• The request
Reproduce the items below verbatim, starting at the line that contains "AKCEPTUJ [button] (225, 1463)" and continuing through the last line of the items.
□ □ □
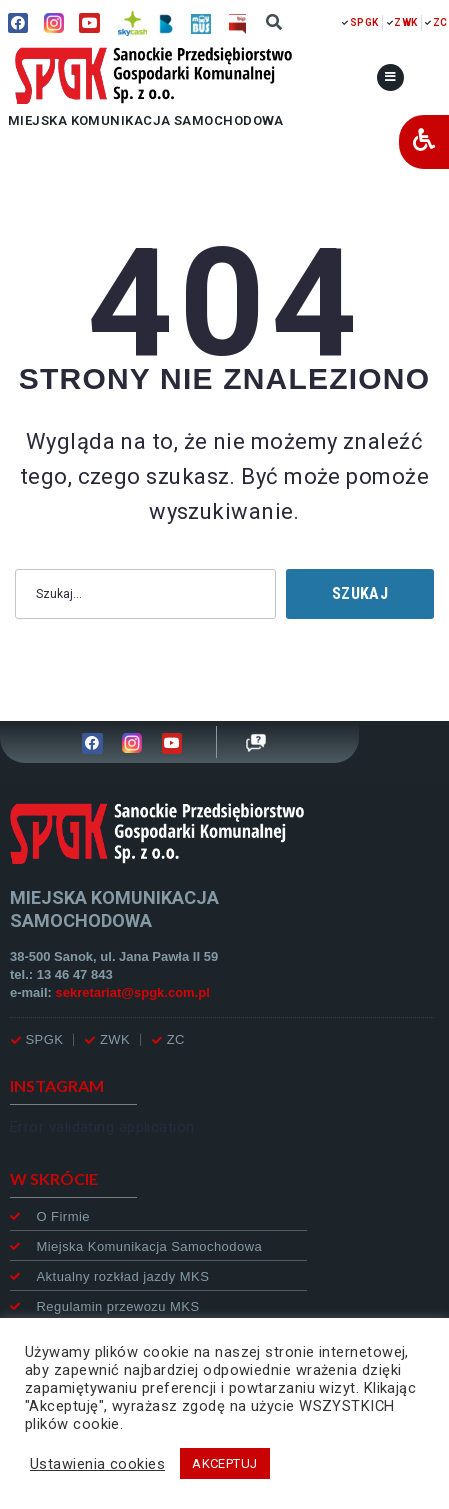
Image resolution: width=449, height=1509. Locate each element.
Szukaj (360, 593)
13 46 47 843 (75, 974)
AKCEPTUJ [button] (225, 1463)
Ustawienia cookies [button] (97, 1464)
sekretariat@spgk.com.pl (133, 992)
□ □ □
• Solved exercise
AKCEPTUJ [button] (225, 1463)
Ustawienia cookies [button] (97, 1464)
sekretariat@spgk.com.pl (133, 992)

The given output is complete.